|Matt Damon, Greg Kinnear, Brendan Gleeson, Amy Ryan, Jason Isaacs, Khalid Abdalla
|March 11, 2010
I really enjoyed Green Zone. It reminded me in some ways of Blood Diamond in that yes, it’s a Hollywood-style action movie but it also contains a powerful political message. It’s not a bad way to make a movie. As I mentioned in my review of The Hurt Locker a few weeks ago, the wider public have tended to avoid war and/or political movies in recent years. By packaging this as an “action” movie, I suspect its box-office strength will improve considerably.
Set in 2003, Roy Miller (Damon) is a warrant officer leading a special team of U.S. soldiers who are trying to find weapons of mass destruction in Iraq. Over the past few weeks, Miller has become disenchanted with the intelligence provided by the Pentagon. It’s clear that the sites they’ve been ordered to investigate have never once held nuclear weapons.
Miller is tired of putting the lives of his fellow soldiers in danger on these fruitless missions. Where are the leads coming from? It’s a question he angrily puts to Clark Poundstone (Kinnear) of Pentagon Special Intelligence. Poundstone keeps tight-lipped. He’s not going to reveal his sources. He tells Miller to get back out in the field and to simply follow the orders he is given.

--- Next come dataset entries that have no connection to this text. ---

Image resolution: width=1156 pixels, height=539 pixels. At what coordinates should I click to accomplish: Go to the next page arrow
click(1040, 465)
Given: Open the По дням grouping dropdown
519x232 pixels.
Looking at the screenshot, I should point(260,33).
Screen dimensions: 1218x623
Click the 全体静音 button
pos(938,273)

Something doesn’t smell right and this is soon confirmed when Miller strikes up a friendship with the CIA’s bureau chief in Baghdad (Gleeson) and a reporter from The Wall Street Journal (Ryan). He learns that Poundstone’s top source is a person code-named “Magellan”. No one knows his real identity. Does he even exist? Miller wants answers and it’s time to start doing a little investigating of his own…
Green Zone is the latest from one of my favourite directors, Paul Greengrass. He directed the last two Bourne movies as well as United 93 and Bloody Sunday (all great films). This is everything you’d expect from Greengrass with its adrenalin-pumping storyline and fast-paced editing. I know not everyone’s a fan of Greengrass’s shaky camerawork (dubbed “queasy-cam”) and so if The Bourne Ultimatum left you with a headache then perhaps this isn’t the film for you.

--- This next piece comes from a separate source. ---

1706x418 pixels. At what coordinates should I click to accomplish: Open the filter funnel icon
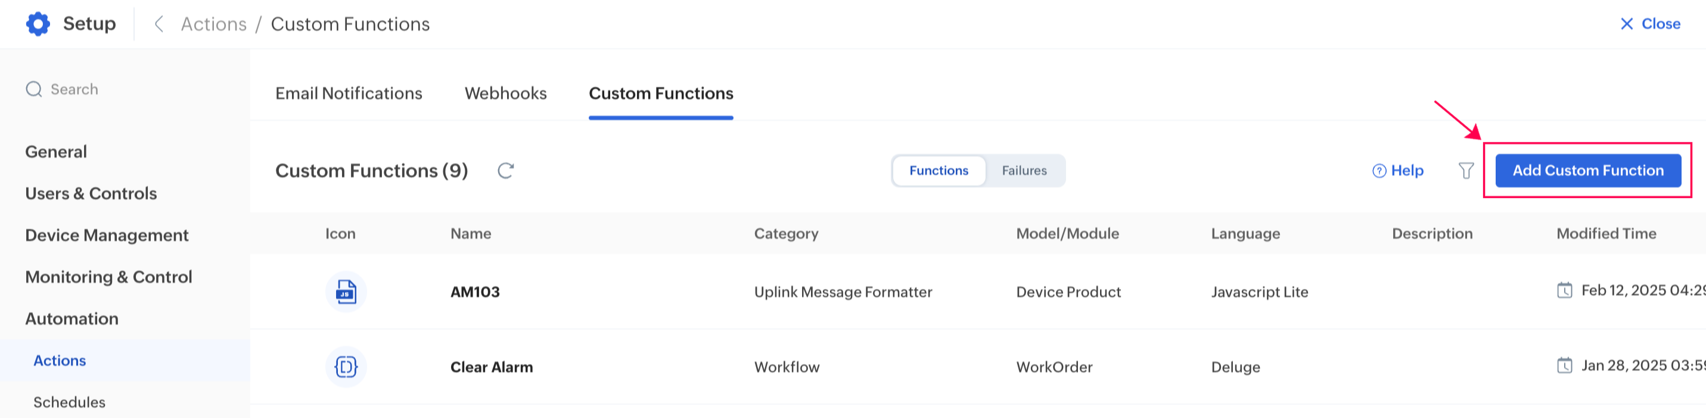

Back in the 1980s, we had a flood of specialist action stars including Arnold Schwarzenegger, Bruce Willis and Jean-Claude Van Damme. Times have changed. Arnie is now Governor of California, Bruce has lost his hair and Jean-Claude is living in a ditch somewhere (or so I think). No one has stepped up to plate to take their place.

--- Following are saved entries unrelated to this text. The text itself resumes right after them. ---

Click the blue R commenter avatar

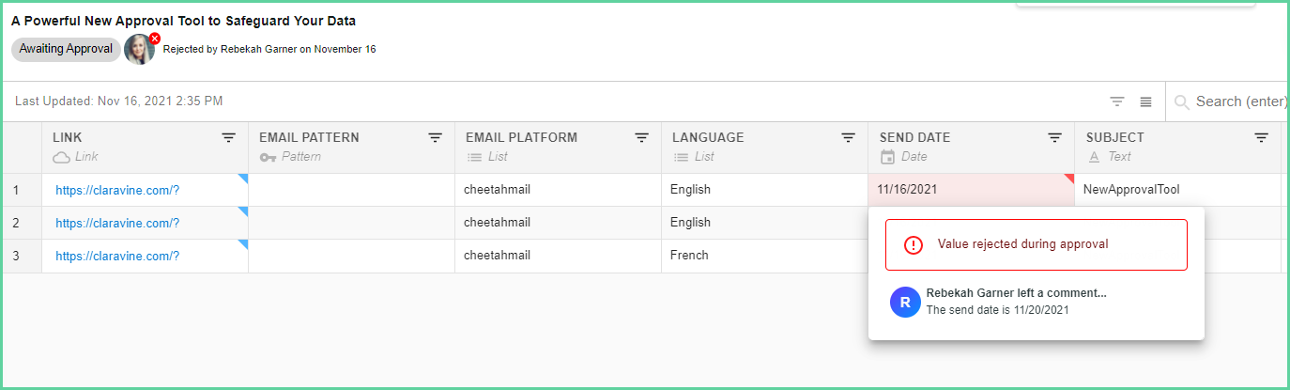pyautogui.click(x=905, y=302)
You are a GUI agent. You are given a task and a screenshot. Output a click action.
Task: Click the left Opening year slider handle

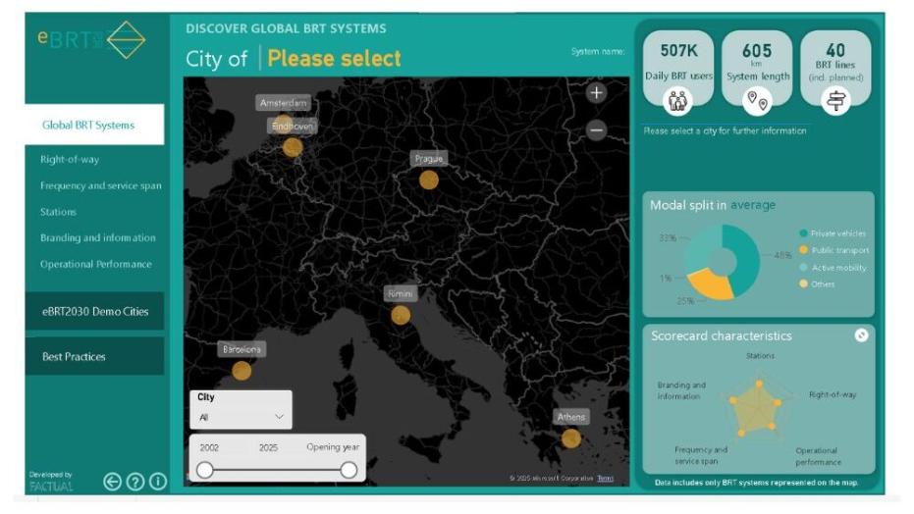click(x=205, y=470)
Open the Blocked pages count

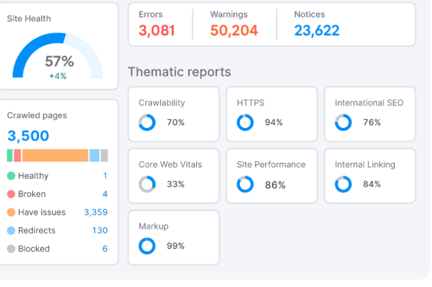(x=105, y=248)
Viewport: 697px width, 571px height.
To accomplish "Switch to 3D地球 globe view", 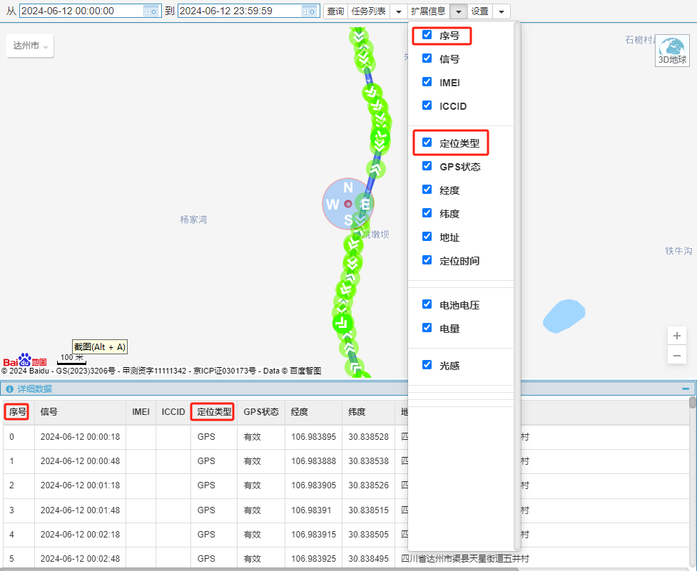I will point(673,51).
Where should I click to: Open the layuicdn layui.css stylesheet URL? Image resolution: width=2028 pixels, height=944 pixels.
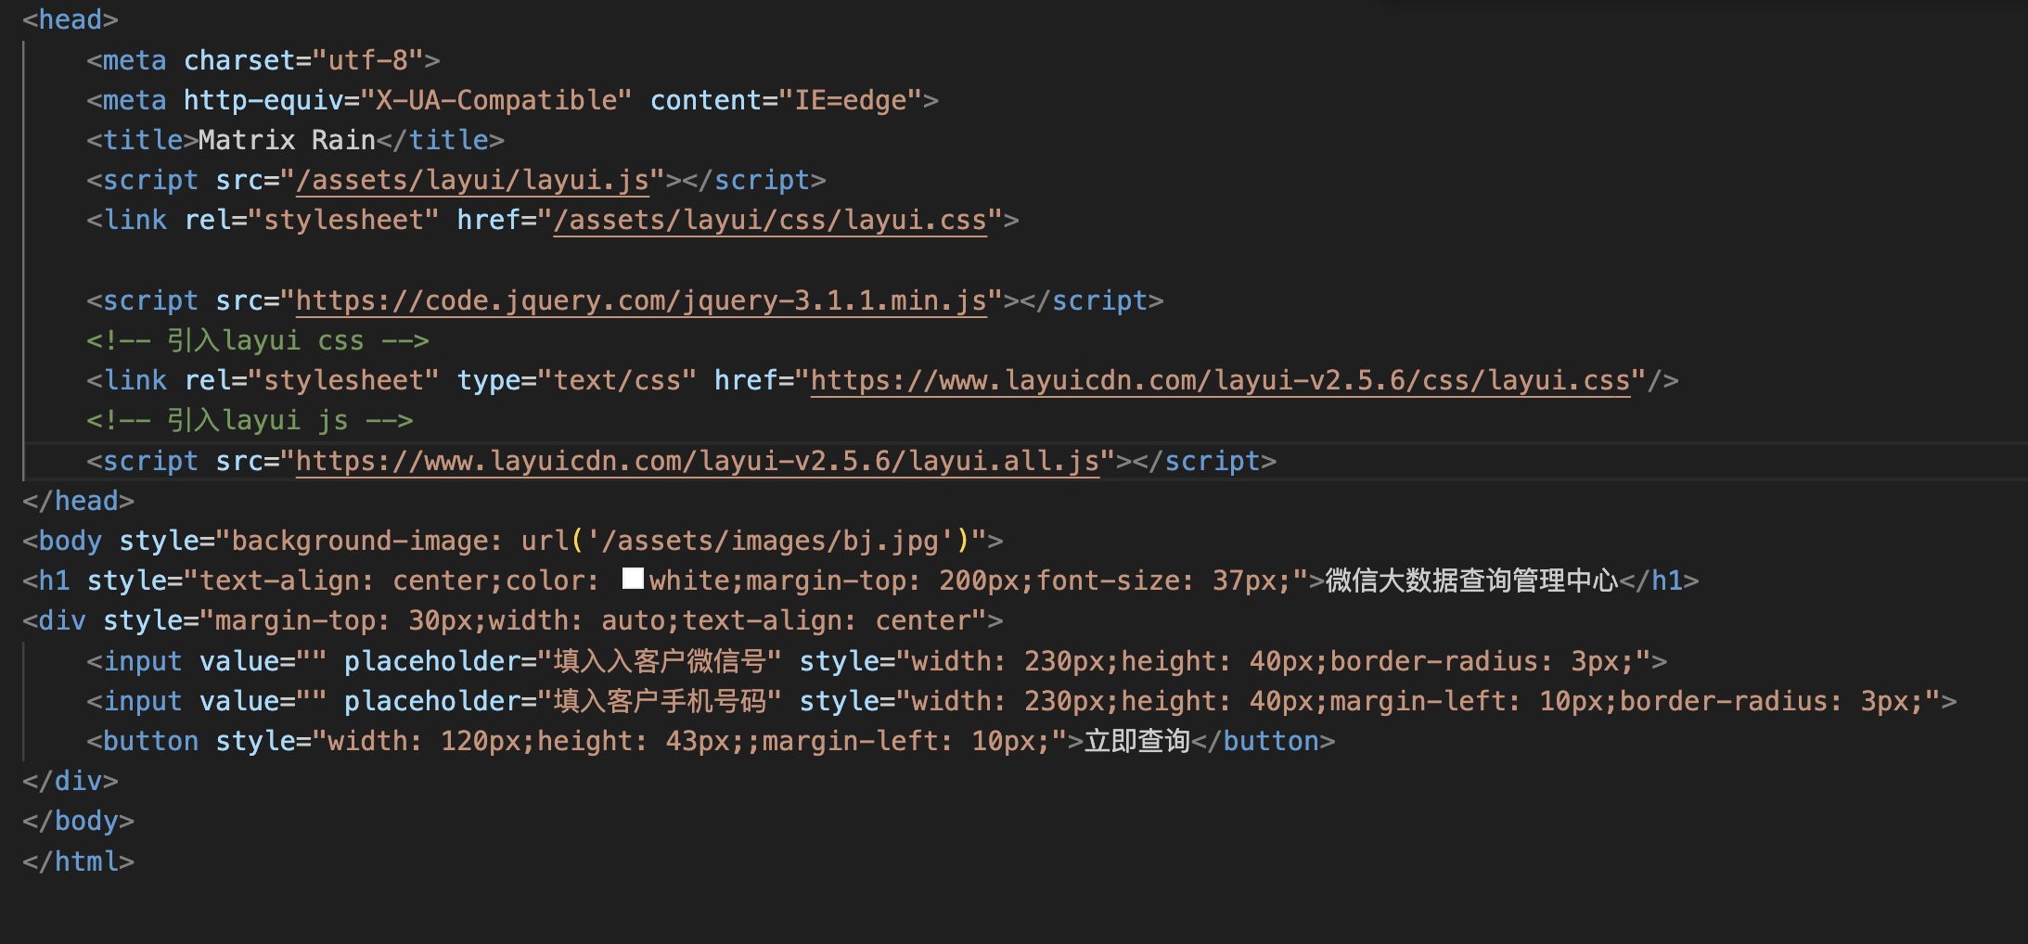click(x=1221, y=380)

Matt Damon is getting close though. The Bourne series was incredibly popular as was The Departed (with Leonardo DiCaprio). I know these aren’t all traditional action films (which have 50 fatalities per minute) but they’re still exciting. Damon is a likeable actor who is well suited to this genre. He has just the right balance of passion and believability to strengthen the characters he plays. This again is proven by his performance here.
With a sharp script from Academy Award winning writer Brian Helgeland (L.A. Confidential, Mystic River), Green Zone is a strong release in what is traditionally a quiet time of the movie-going year.